<パパかっこいい!大人の釣り>
2人の刀狩り王が決まった。日刊スポーツは、東京湾でのタチウオ釣り大会を「大タチウオ東京湾大会」に名称を変更。部門を「エサ釣り」と「ルアー・フィッシング」に分けて実施した。
ただし、ルールは3匹の重量勝負で統一。エサ部門では久里浜「大正丸」鈴木巌さん(65=横浜市)が3570グラムで、ルアー部門では八景「太田屋」横田一馬さん(35=横浜市)が1580グラムでそれぞれ栄冠を手にした。
<エサ部門>
今回、鈴木さんは拍手を送られる側になれた。
鈴木さん 大会から1週間以上が経過していますが、いまだに優勝したことが信じられなくてピンとこないんです。
タチウオのエサ釣り歴は6年。この東京湾大会も「大正丸」から出られる限り参加してきた。
鈴木さん いっつも80人中、真ん中ぐらいで何位かもよく覚えていない。優勝争いするなんて考えたこともなかった。
何で勝てた?
鈴木さん よしさん(大正丸の鈴木喜忠船長)が一目散に深場を選んでくれたからですね。大タチウオ東京湾大会に参加していない船でさえ、浅場を狙っていたのに、大正丸だけポツンと走水沖。よしさんの見立てはスゴいです。
現場に到着して鈴木さんは「やらかして」しまった。リールの故障で交換を含めて約15分ロスをした。周囲は次々に良型を釣り上げていた。焦ってしまった。
鈴木さん 早くタチウオをキープしたかったので、ハリにエサを縫い刺しにしないで、チョン掛けにした。そうしたら、いきなり宙層で根掛かり? 電動リールが空回りしてウィンウィンうなって、あがってきたのが126センチだった。
タチウオはキバが鋭くてサバの切り身をハリに縫い刺ししても食いちぎられることが多い。それなのに、こころもとないチョン掛けにした。
鈴木さん よしさんに怒られながら、いろんなことをついついやってしまう。以前、チョン掛けにしたら、すぐに食いついた。15分の遅れを取り戻すにはこれしかないと思った。
この大会では、大正丸で個別に釣れた総匹数の審査もしていて、鈴木さんは最多の28匹だった。
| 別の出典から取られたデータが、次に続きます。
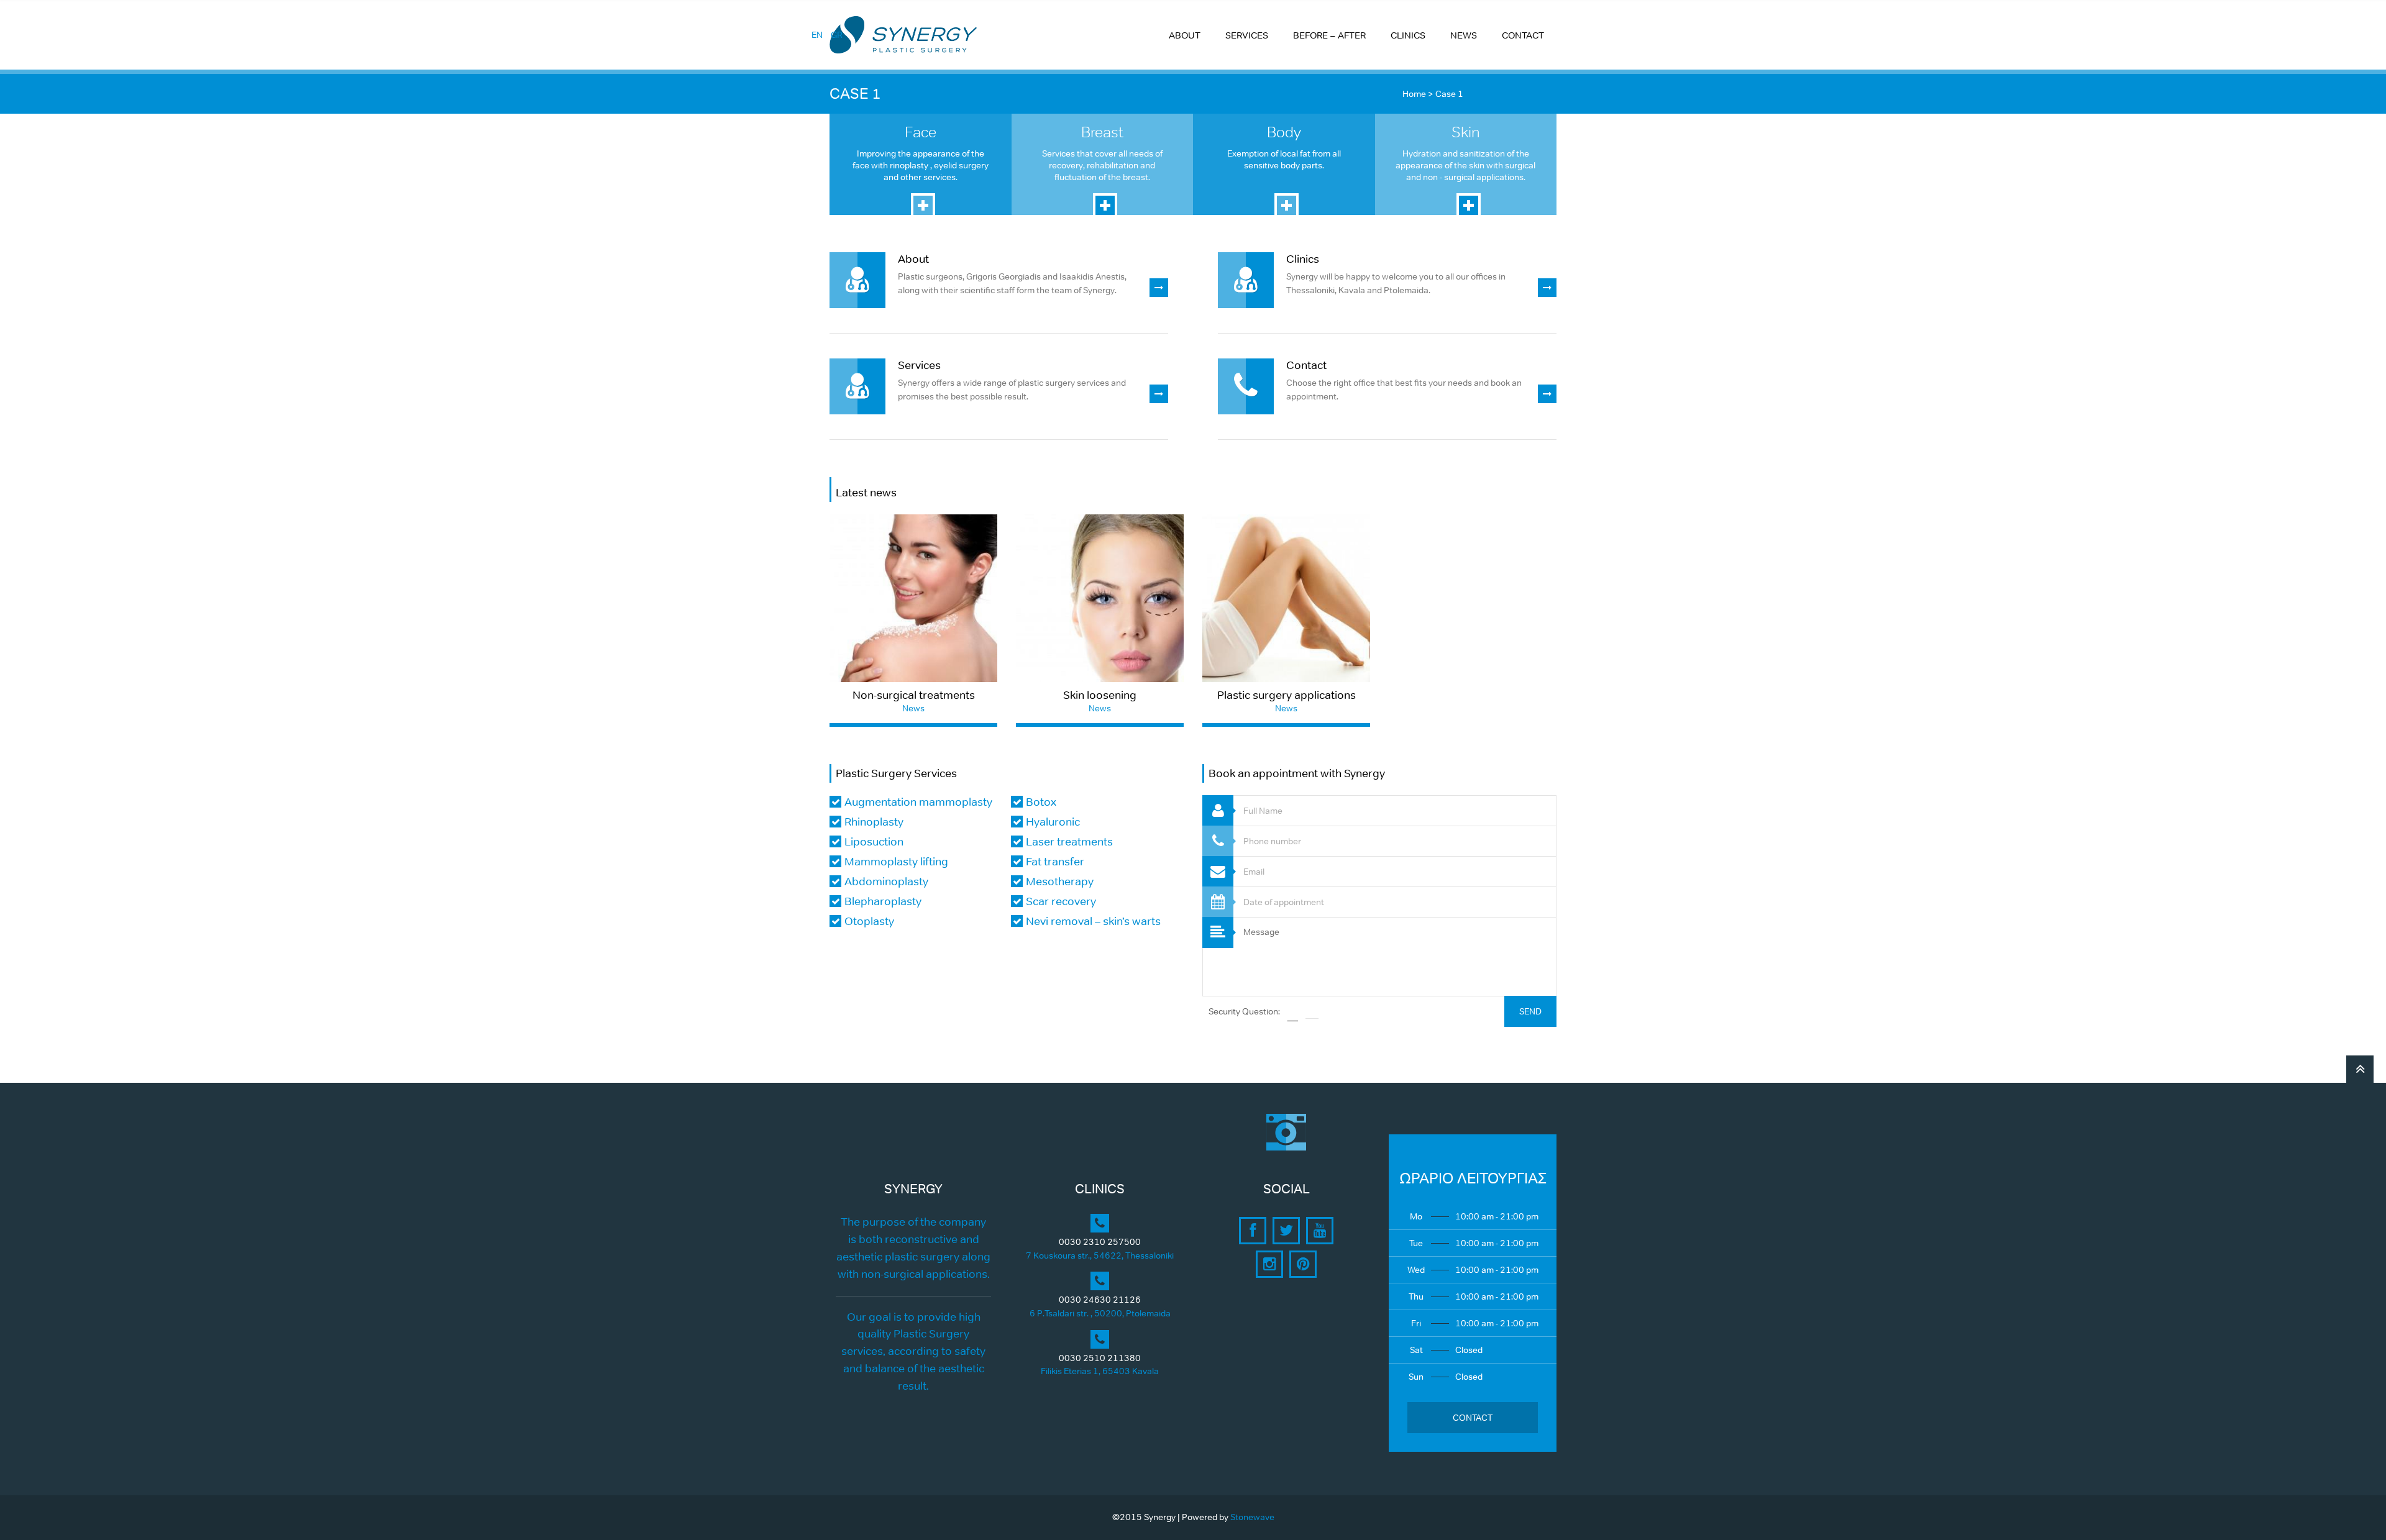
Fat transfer (1055, 861)
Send (1530, 1011)
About (913, 259)
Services (919, 365)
鈴木さん やや渋かったけど、28匹でトップとは想像もしてなかった。うれしいですね。あー、ようやく優勝したことが現実味を帯びてきた。ありがとうございました。
勝負を焦って釣り上げた126センチは大会最大魚だった。3匹で3570グラム。「来年も参加します。連覇ですかぁ、目指そうかな」と鈴木さんは柔らかな視線で来年を見据えた。
<ルアー部門>
横田さんだけジグの動きが違っていた。タチウオには、その年の流行の攻略法がある。今年はデッドスロー。タチウオにじっくりジグを視認させて、食わせる作戦だ。この日の横田さんは、最初に攻めた水深15~20メートルの浅場で結果が出なくて、同60メートルの深いエリアに移動していた。周囲はスロー、その中で横田さんはジグを速く巻き上げた。
ガツン。1年前に購入したロッドが弓なりになる。ヒットした。抜き上げると94センチ。大物だ。
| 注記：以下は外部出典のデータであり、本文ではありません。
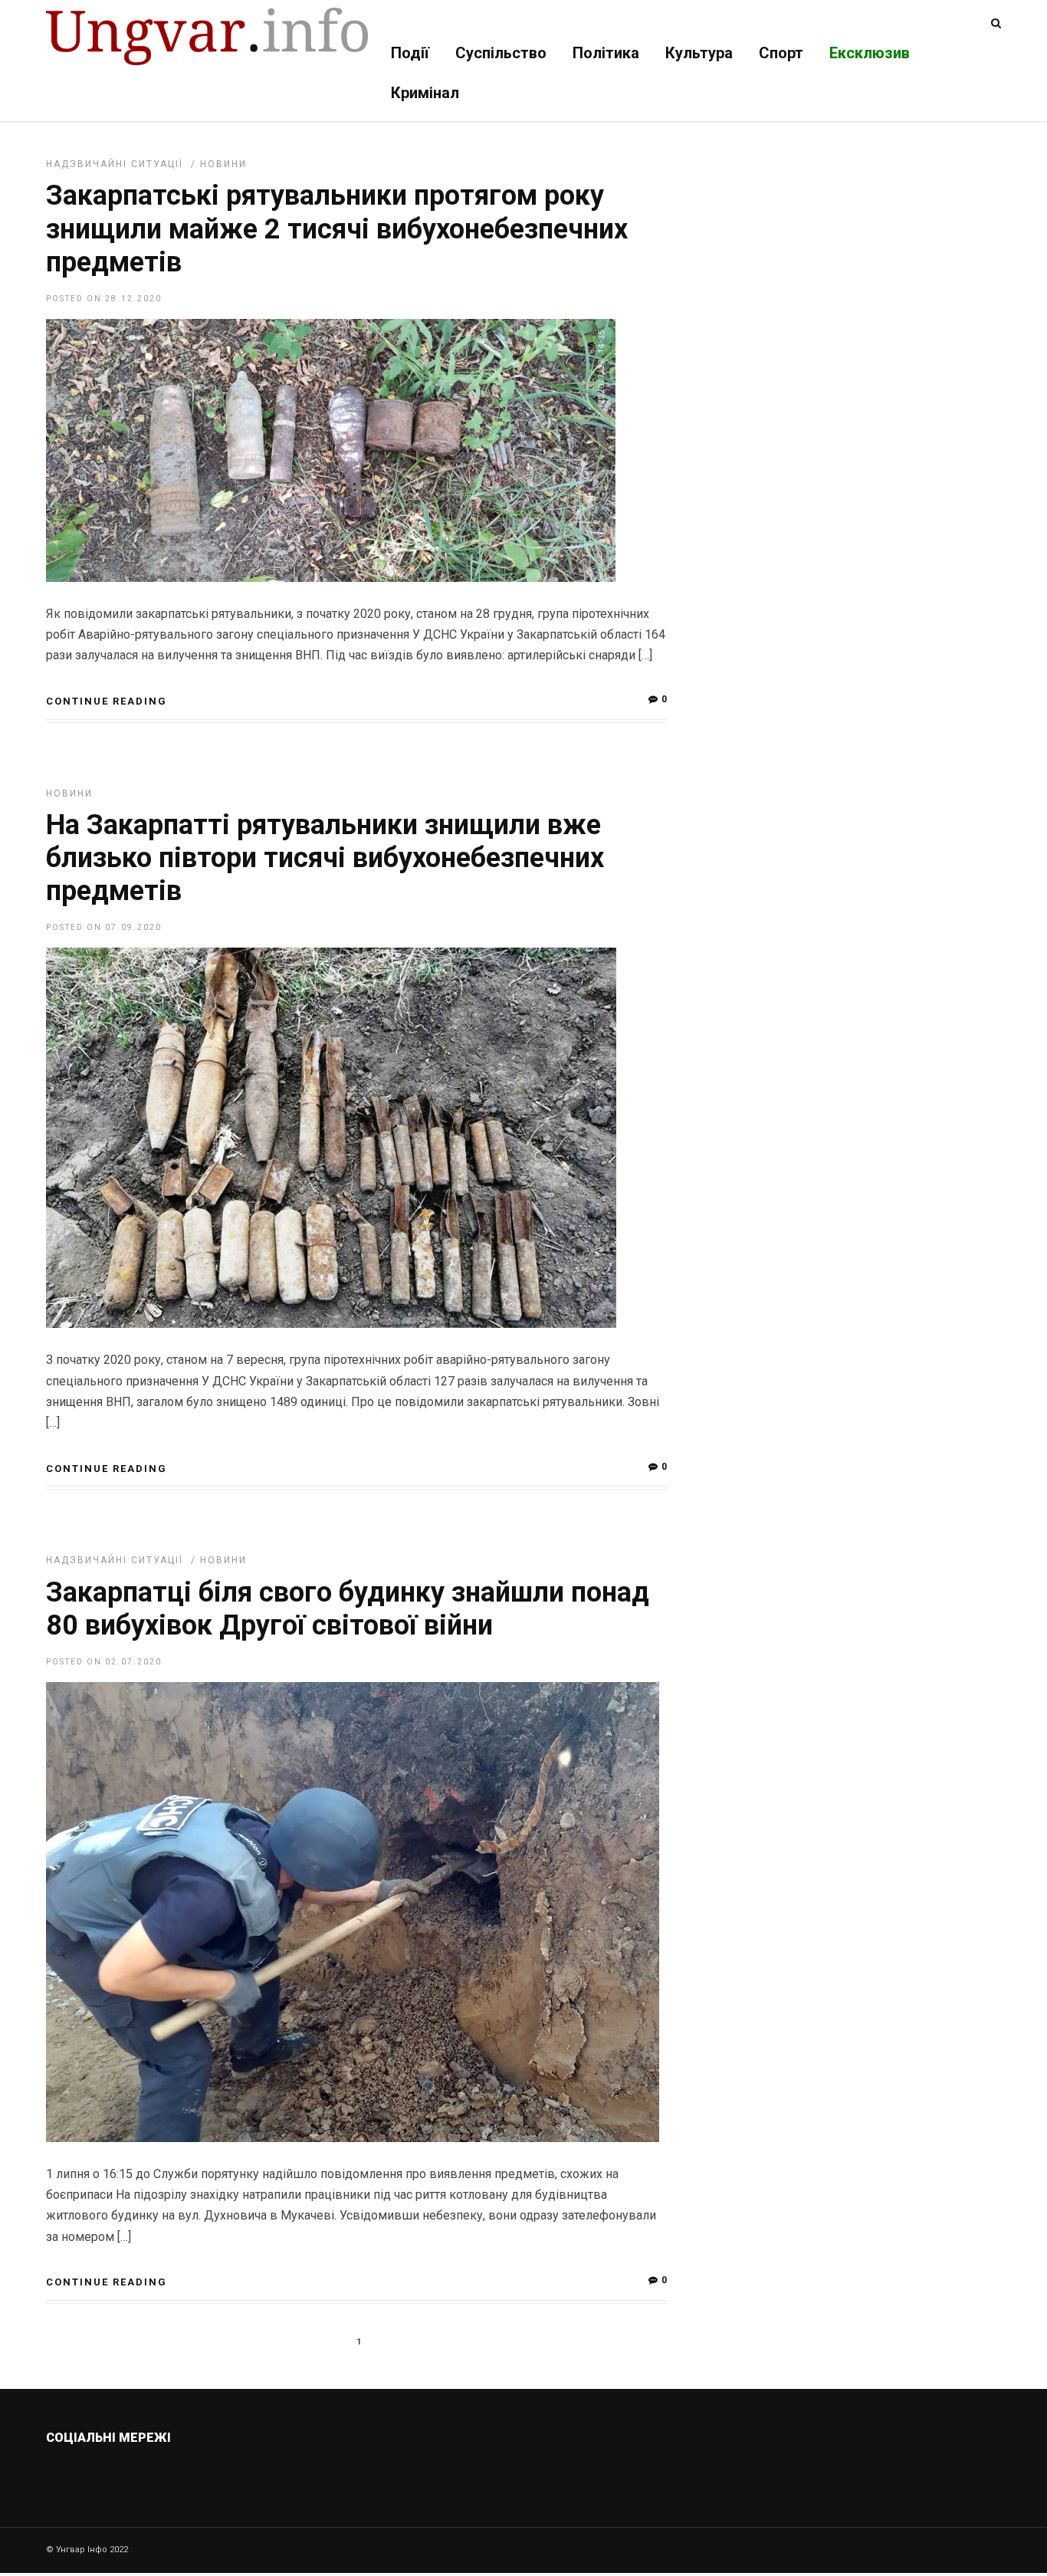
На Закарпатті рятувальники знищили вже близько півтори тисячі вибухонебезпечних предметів (325, 858)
横田さん 太田屋はみんなゆっくり巻きでした。釣り座は胴ノ間(船の真ん中)だったから、ここで速く巻いたら目立つだろうなと思いました。でも、まさか、こんなにうまくヒットするなんて驚きです。
横田さんがタチウオ釣りを始めたのは昨年7月。偶然だった。横浜磯子の釣具店を訪れ、店員に「今は何がいいですかね?」とあいさつのように質問した。
店員 ルアーのタチウオなんかいいですよ。
横田さん えー、でも、タチウオの船長とか、何も知らなかったら怒られちゃうでしょ?
店員 「太田屋」の佐野船長は丁寧だし、おそらく楽しく釣りができますよ。
横田さん へぇ~。
その場でタチウオのルアータックルのもっとも値段の安いものを購入した。その翌日、太田屋に行くと、その店員と同船になり、いろいろと教えてもらって、なんとサオ頭になった。
今年も大会前に3回太田屋に足を運んで、すべてサオ頭だった。横田さんは、釣りはセオリーや流行を追わずに、その時の魚の活性を探りながら釣り方を見つけていく手法だ。
横田さん フライ・フィッシング以外はあらゆるエサ、ルアーをやってきた。しかも値段の高い道具ではなくて、安いもんしか使っていない。それでもちゃんと釣れますし、いろんな釣り方を試せば、必ずフィットするものがある。
佐野一也船長 キャリアは浅いけど、横田さんは手さばきはいいね。いろんな釣りをやってきたんだろうとは思っていた。
その瞬間の釣況を切り取れる独創性が、横田さんに優勝をもたらした。